Given passage:
* * * * *

# Planning on building a garage/shop diorama for my model cars



## 93MUSTANG

Ok... I'm new here and I'm getting and getting into the hobby of building model cars. I only have 3 (1/24 scale '85 Mustang SVO, '92 Mustang 5.0, and Veilside Toyota Supra) so far and I am planning on building a garage/shop diorama for them. I've seen pictures and videos of some amazing ones. I've also seen where you can order lifts and all the details for the inside. Can anyone give me some tips on how to build/make one? Thanks!


----------



## macart52

It all depends on what and how authentic you want to go. I've built many garages/ dioramas. The best way is get on the web and download some free plans 1:1 then down scale them to 1/24th scale. IE a 2X4 would be 1/8" X 3/32" in 1/24th scale. To make it simple.....1/2" = 1' Hope this helps.


----------



## scottnkat

wouldn't 1/2 inch equal one foot at 1:24 scale?


----------



## bondoman2k

If you want a more 'accurate' measurement, go to printmini.com. They have a scale calculator there that can also be used offline, if you save it to your computer (and it's free). It actually converts metric and standard measurements to pretty much any scale there is. Of course, this isn't only for diorama building either. This is actually a dollhouse website, but they also have printable things that can be used in dio's too (posters, wall certificates, donut boxes, computers, a WHOLE bunch of stuff!) 
Ron (Bondo) :dude:


----------



## Pete McKay

Check into Phoenix Toys through Mega Hobbies, they have tools, lifts, compressors, tire balancers, camping equipment....all sort of scale stuff and it's already painted and assembled. As far as a building the Fujimi garages are still available, for scale figures you can try a train site that has "G" scale people, expect to pay out the nose for most of them.

* * * * *

Material provided:
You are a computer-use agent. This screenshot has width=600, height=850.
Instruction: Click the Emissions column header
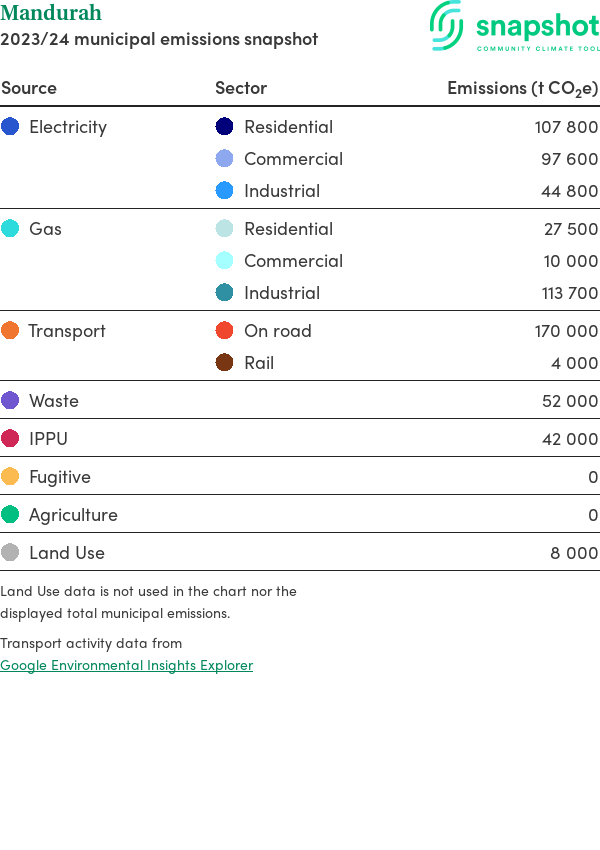click(x=522, y=88)
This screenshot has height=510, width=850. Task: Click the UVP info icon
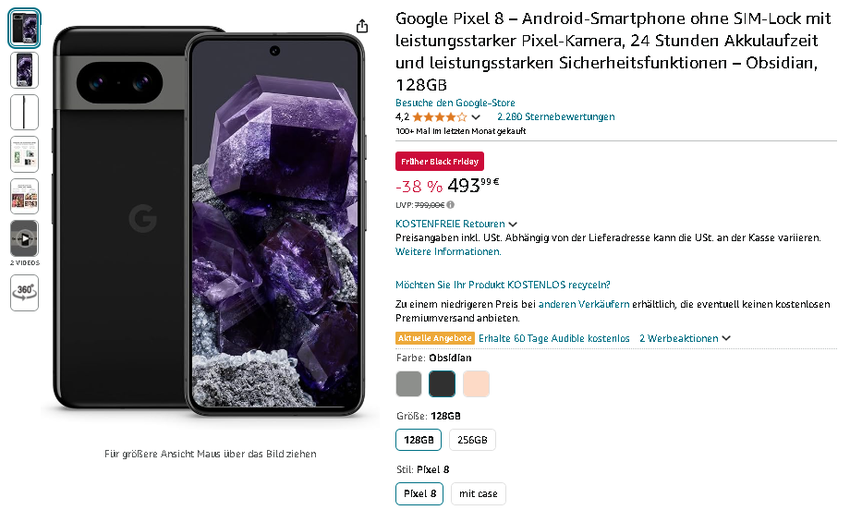tap(450, 205)
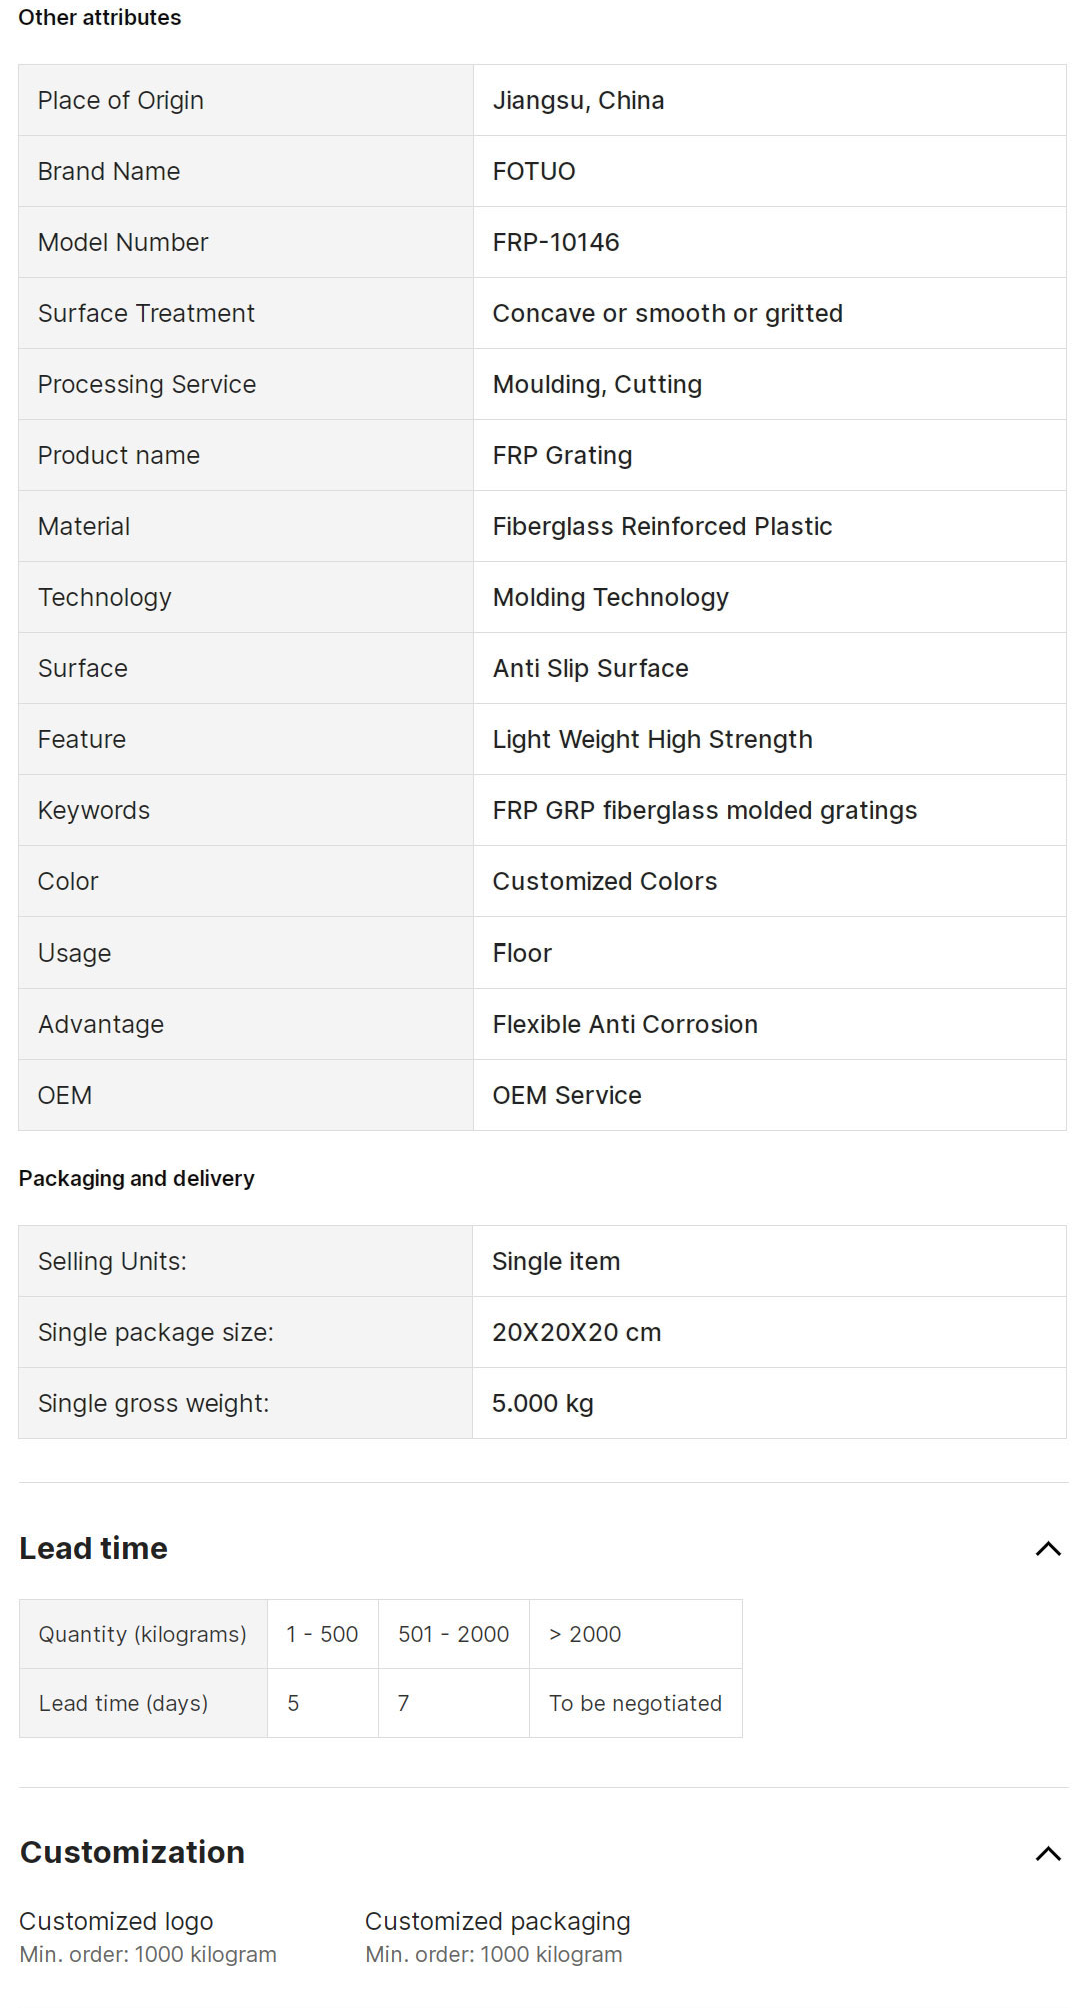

* * * * *

Task set:
**1.** Reproduce every line of the records, including the requests, with 19 added to each coordinate in the answers, and leave the pictures out.
**2.** Write the next part of the forum thread about building a garage diorama for model cars.
The forum thread and the records have no connection to each other.

The responses:
**1.**
You are a computer-use agent. This screenshot has width=600, height=850.
Instruction: Click the Emissions column header
click(x=541, y=107)
This screenshot has height=510, width=850. Task: Click the UVP info icon
tap(469, 224)

**2.**
----------



## MrBlueOval

*scales*

Confusing I know but for what it's worth, For comparisons: 1/24th scale. 1 inch in that scale would equal 2 feet in real life size, 2 feet is actually 24 inches thus the 1/24th scale. In that scale 1/2 inch would equal 1 foot. For example: In most dollhouse minatures there is the bigger 1 inch scale (1 inch = 1 foot) and then there's 1/2" scale which is basically the same as 1/24th scale 1/2" scale means 1 inch equals 2 feet. 1/24 scale means 1 inch equals 24 inches in real life size) 1/25th scale is actually a architechural scale used by architechs 1 inch equals 25 inches so it's just a little smaller than 1/24th scale. These two scales are so close that it is sometimes next to impossible to tell which of the two scales an item really is. When sizing up buildings or cars, trucks, etc. , 1/2" scale or 1/24th is a size that you can almost do in your head but 1/25th scale is a little more difficult and a 1/25th scale ruler will probably be needed or a calculator. Now, "G" scale which stands for General scale is not an exact scale at all and can be anywhere from 1/32nd scale up to 1/22nd scale and anywhere in between so be careful choosing railroad "G" scale people and/or items when matching them with 1/24th or even 1/25th scale car and truck models as they could be way out of porportion to you model.


----------



## MrBlueOval

*Garage how to*

Garage or gas station dioramas are basically a square or rectangular box. Walls and floors can be made from colored foam board or even wood or sheet plastic. windows can be made from clear plexiglass or you can purchase painted on ones that look real. Wood can be painted or have a brick or tile applique applied to it to simulate a texture. Blue Oval ResinWorks on the web( google it) offers many peel and stick walls, floors, signage, etc. for garage and gas station diorama buildings or you could try making your own but blue oval took all the work out of it for you already. They offer all the supplies for you to build your own or they can even build a one of a kind repair garage for you.


----------



## macart52

scottnkat said:


> wouldn't 1/2 inch equal one foot at 1:24 scale?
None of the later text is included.